Futuristisch, aber selten: Der i3 wird derzeit vor allem an Händler als Vorführwagen ausgeliefert.

(Foto: Imago)

DüsseldorfAllein die Werbekampagne versprach nicht weniger als eine Revolution. Im Fernsehen, im Internet und auf Plakatwänden warb BMW im vergangenen Jahr bei fast jeder Gelegenheit für ein kleines futuristisches Gefährt, das so wenig mit seinen Konzernbrüdern gemein hatte und ihnen doch so weit voraus sein sollte. Doch auch ein Jahr nach seinem Marktstart ist der i3 auf den Straßen allerdings immer noch ein absoluter Exot. 

Beim detaillierten Blick auf die Zahlen kann das kaum überraschen. Laut Zulassungsstatistik wurden in Deutschland von Januar bis September 1869 Exemplare des i3 verkauft. Damit hat der Elektroflitzer einen Marktanteil von etwa 0,08 Prozent. Und ein großer Teil dieser Fahrzeuge geht nicht einmal an die Kunden, sondern wird von Händlern als Vorführ- und Ausstellungswagen gebraucht.

Was aussieht wie ein Fehlstart, ist tatsächlich längst einkalkuliert. Für BMW-Chef Reithofer ist der „Project i“ ein Marathon – vergleichbar mit dem Übergang von der Kutsche zum Automobil. Kaum ein Fahrzeug in der Geschichte von BMW ist jemals so umfangreich beworben worden wie der i3, keines wurde so aufwendig entwickelt. Der Kompaktwagen mit Elektroantrieb soll der Vorbote eines Umbruchs bei Deutschlands erfolgreichstem Premiumautobauer sein. Ein Umbruch, der im Jahr 2007 begann. Mit einem Milliardenetat und bis zu 200 Mitarbeitern entwickelten die Münchener die Grundlage für die Submarke „BMW i“. Mittlerweile hat man sich die Rechte an den Bezeichnungen von i0 bis i9 gesichert. Der i3 ist nur ein Vorbote. 

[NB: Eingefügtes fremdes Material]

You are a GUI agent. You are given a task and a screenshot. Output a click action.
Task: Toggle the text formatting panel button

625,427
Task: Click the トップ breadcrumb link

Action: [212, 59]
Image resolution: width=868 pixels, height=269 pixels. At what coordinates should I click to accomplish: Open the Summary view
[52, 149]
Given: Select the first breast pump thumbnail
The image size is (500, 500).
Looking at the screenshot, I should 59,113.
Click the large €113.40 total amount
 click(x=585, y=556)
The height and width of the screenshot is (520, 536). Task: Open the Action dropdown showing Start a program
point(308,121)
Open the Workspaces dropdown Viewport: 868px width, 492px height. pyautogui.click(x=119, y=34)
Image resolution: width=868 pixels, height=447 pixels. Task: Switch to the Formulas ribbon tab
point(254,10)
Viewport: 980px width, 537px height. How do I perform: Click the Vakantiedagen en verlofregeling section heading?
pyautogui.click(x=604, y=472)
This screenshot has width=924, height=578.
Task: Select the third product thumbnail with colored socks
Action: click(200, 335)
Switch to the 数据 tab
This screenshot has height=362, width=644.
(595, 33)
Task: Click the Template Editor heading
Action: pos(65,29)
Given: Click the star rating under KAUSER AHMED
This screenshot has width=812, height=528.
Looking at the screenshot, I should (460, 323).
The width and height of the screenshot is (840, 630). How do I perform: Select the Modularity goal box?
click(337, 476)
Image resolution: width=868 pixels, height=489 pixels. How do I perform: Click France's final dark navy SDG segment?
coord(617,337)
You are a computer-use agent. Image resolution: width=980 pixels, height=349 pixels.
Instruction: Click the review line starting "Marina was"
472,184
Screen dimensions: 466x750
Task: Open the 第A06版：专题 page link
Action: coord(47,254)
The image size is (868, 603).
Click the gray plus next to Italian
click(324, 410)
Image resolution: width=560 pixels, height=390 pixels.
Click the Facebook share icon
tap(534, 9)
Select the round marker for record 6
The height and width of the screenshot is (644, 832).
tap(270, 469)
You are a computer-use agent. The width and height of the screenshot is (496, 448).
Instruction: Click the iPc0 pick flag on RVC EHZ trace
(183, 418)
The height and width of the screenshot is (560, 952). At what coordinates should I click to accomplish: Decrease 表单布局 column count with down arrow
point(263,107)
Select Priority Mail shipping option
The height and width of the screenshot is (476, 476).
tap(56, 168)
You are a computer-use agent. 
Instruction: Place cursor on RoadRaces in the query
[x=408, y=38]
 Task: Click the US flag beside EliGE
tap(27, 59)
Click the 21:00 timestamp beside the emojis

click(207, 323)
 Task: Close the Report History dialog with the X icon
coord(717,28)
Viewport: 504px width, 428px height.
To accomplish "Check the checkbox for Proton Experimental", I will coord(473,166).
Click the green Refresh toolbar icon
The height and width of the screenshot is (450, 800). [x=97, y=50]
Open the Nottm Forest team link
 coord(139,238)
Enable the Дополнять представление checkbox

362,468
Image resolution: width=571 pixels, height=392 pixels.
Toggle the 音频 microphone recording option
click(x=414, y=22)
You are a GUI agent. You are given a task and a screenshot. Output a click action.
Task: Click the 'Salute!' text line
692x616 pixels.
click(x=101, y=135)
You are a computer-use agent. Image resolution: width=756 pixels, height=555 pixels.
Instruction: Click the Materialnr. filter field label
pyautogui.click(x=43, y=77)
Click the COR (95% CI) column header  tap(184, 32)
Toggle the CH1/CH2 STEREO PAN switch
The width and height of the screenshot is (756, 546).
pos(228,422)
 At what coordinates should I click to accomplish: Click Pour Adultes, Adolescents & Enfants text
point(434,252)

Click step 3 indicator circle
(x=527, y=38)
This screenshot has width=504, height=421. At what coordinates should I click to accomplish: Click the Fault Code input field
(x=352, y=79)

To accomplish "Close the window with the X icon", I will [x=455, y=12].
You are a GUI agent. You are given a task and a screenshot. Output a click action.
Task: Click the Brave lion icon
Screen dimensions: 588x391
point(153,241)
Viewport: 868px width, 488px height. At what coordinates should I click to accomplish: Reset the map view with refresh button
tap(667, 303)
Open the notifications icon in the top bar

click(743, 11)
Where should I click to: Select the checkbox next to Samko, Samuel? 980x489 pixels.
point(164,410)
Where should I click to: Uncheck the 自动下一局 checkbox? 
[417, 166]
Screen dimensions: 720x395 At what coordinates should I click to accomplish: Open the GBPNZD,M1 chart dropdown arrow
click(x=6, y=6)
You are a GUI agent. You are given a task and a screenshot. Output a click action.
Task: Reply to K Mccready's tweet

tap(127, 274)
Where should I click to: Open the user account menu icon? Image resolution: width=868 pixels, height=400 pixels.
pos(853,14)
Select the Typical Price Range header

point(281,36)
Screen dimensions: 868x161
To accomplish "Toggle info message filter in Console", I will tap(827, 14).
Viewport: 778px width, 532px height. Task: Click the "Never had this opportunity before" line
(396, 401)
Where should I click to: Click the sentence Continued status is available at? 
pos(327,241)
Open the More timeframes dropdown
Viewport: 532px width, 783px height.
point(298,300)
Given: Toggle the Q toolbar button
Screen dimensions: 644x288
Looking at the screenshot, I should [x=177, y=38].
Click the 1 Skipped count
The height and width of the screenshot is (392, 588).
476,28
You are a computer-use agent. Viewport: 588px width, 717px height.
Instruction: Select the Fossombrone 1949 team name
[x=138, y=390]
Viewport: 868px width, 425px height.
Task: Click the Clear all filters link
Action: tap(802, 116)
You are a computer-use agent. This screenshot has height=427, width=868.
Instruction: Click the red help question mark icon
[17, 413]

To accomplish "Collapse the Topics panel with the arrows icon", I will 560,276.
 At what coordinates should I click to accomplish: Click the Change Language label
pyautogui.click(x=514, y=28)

Und er ist vor allem ein internationales Projekt. Auch wenn die Nachfrage aus deutscher Perspektive erst einmal gering erscheint: In China und den USA dürfte der i3 schon bald einen signifikanten Anteil  an den Zulassungen haben. Schon in diesem Jahr hat der Konzern in den ersten neun Monaten in den USA 3104 Fahrzeuge verkauft. Seit Mitte des Jahres wird das Modell auch in China und Japan verkauft, was dem Absatz einen zusätzlichen Schub gegeben hat. In den chinesischen Metropolen werden Elektroautos bei der Zulassung bevorzugt behandelt. „Im Moment haben wir mehr Kundenanfragen, als wir bei der derzeitigen Produktionskapazität liefern können - das gilt für i8 und i3“, hatte Konzernchef Reithofer im April erklärt. Tatsächlich muss man vier Monate warten, wenn man einen i3 bestellt.

Darum schraubte der Konzern Mitte des Jahres 2014 auch die Produktion in Leipzig von 70 auf 100 Fahrzeuge pro Tag hoch. Insgesamt 20.000 i3 sollen das Leipziger Werk bis zum Jahresende verlassen. Zum Vergleich: Das derzeit erfolgreichste Elektroauto der Welt, der Nissan Leaf, hat sich seit seinem Produktionsstart im Jahr 2010 rund 140.000 Mal verkauft.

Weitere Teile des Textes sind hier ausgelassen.